Bayesian Inference for Witness Analysis

Description

This repository performs some Simulation Based Algorithm (SBI) on abundance distribution data. One application done for the LostMa project consist in modelling the transmission and survival of textual witnesses through time, enabling researchers to infer model parameters from observed data.

Contributing 🔧

To develop and/or contribute to the project, see more detailed instructions here.

Installation 📦️

Have Python installed on your computer or in your virtual environment manager, i.e. pyenv. For this project, you'll need version 3.12 of Python.
Create a new virtual Python environment (version 3.12) and activate it.
Install this package with pip. Because it depends on several "heavy" Python libraries (i.e. torch), the installation may take several minutes. ☕

a. Option 1: Install directly from the project's GitHub repository URL.

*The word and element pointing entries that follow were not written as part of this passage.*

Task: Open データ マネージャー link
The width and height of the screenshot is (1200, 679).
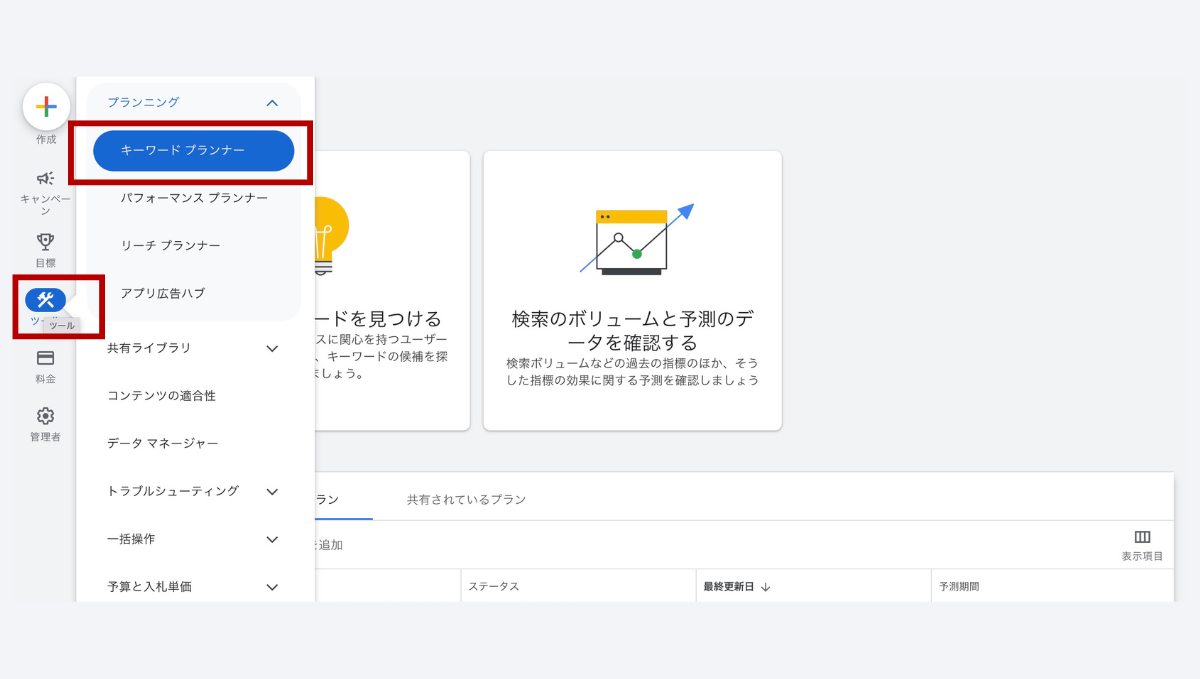Action: click(162, 443)
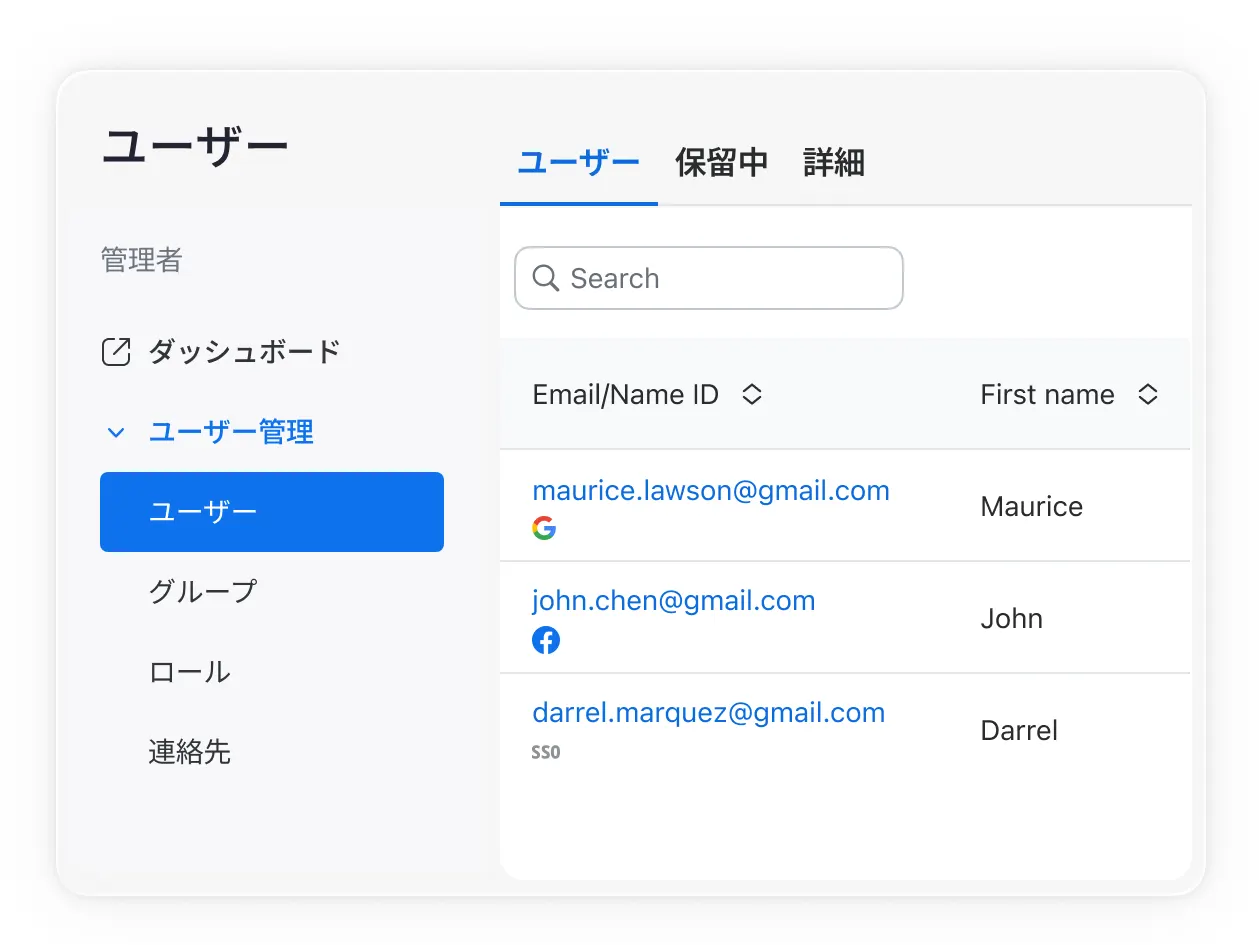The width and height of the screenshot is (1259, 945).
Task: Open the ロール management page
Action: 188,672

b. Option 2: Download ("clone") the repository using git (must be installed), then install the downloaded files in your virtual Python environment.

Option 1:

pip install git+https://github.com/LostMa-ERC/simMAtree.git

Option 2:

Note: Requires that you have git installed on your computer.

git clone https://github.com/LostMa-ERC/simMAtree.git
cd simMAtree
pip install .

Test the installation.

$ simmatree-test
Looks good!

Note: It's normal for the command to take a while. Some of the Python dependencies are very "heavy" and, when starting up, importing everything in the library can be slow.

Usage ▶️

The script supports three tasks: inference, generate and score.

No matter the task in your experiment, prepare a configuration YAML file. Follow the model here.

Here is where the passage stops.